Thursday, July 17, 2014

havada sebatsız vücudları bulunan harfler


















Üstad Hazretleri satır aralarında da bazı gerçekleri sıkıştırıveriyor. Mesela “havada sebatsız vücudları bulunan harfler” diyor. Yani biz kelimeleri telaffuz edince, havayı dinleyenler anlayacak kadar meşgul ediyorlar. Eğer tahtaya yazılan kelimeler gibi kalsalardı ne olurdu? Bir tahtayı yazıp doldurduğumuzda yeni şeyler yazmak için ya başka temiz bir tahtaya geçmemiz veya yazı yazdığımız tahtayı silip temizlememiz gerekirdi.
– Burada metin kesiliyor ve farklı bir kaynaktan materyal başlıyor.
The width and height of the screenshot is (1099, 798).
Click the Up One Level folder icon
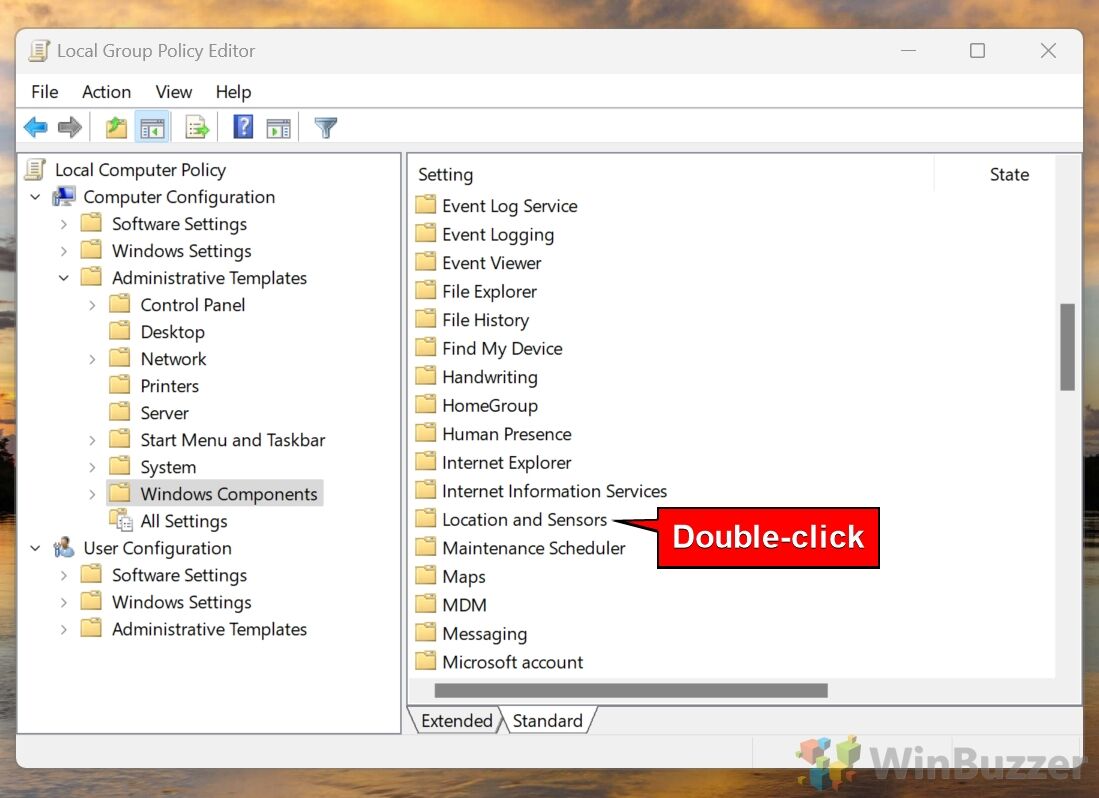pos(116,127)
Kelimeler havada kalıp sebat etseydi, bir müddet sonra ya sesle kirlettiğimiz mekânı terk edip başka temiz yere geçecektik veya sesle kirlenen mekândaki sesleri tahta siler gibi temizlemeye, pencere ve kapıdan atmaya çalışacaktık. Ama nereye kadar... Çok kısa zamanda dünya ses kirliliğinden içinde durulmaz hâle gelirdi. İşte Cenâb-ı Hak, sebatsız varlıklar olarak yarattığı kelimeleri mânâyı ifade etmelerinden hemen sonra titreşimler hâlinde oradan alıp götürüyor. Misal ve mânâ âlemlerine, Levh-i Mahfuz’a yerleştiriyor; asla kaybolup yok olmalarına müsaade etmiyor.